DATA EXCERPTS
----

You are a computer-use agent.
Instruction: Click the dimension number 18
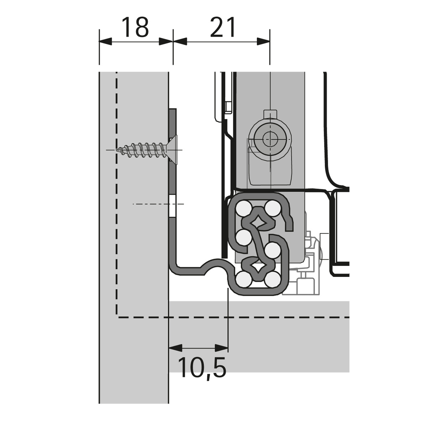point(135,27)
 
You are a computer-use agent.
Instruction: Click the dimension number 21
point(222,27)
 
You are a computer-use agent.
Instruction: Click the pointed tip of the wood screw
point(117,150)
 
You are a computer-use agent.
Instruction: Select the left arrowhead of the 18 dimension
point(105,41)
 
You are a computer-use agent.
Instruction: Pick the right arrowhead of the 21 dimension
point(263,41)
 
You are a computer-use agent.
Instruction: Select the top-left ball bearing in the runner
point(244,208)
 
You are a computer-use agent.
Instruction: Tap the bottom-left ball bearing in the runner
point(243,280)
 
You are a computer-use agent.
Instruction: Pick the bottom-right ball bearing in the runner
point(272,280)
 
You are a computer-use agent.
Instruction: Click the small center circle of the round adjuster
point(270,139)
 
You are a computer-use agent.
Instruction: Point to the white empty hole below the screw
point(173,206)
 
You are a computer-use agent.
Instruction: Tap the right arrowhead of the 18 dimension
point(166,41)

----

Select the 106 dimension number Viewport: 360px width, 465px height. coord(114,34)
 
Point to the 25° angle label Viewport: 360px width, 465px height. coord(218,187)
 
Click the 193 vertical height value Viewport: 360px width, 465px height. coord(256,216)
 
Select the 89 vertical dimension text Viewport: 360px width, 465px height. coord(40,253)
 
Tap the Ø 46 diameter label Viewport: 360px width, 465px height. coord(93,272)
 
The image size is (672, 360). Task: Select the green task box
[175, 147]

----

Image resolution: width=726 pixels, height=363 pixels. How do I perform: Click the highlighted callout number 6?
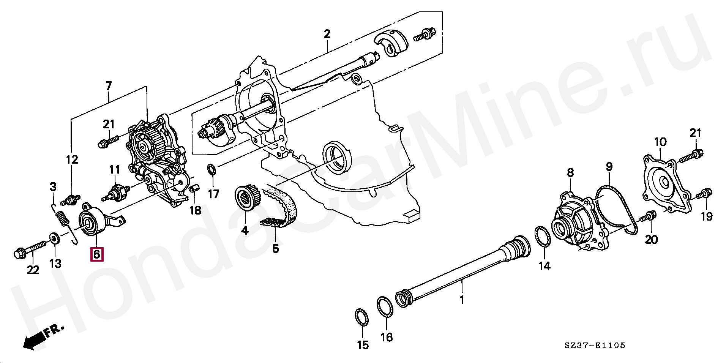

----

PROMPT
Copy out everything from the line containing "Select the 106" down to the line containing "Click the 193", word for word.

SOLVED PROBLEM
Select the 106 dimension number Viewport: 360px width, 465px height. coord(114,34)
 
Point to the 25° angle label Viewport: 360px width, 465px height. coord(218,187)
 
Click the 193 vertical height value Viewport: 360px width, 465px height. coord(256,216)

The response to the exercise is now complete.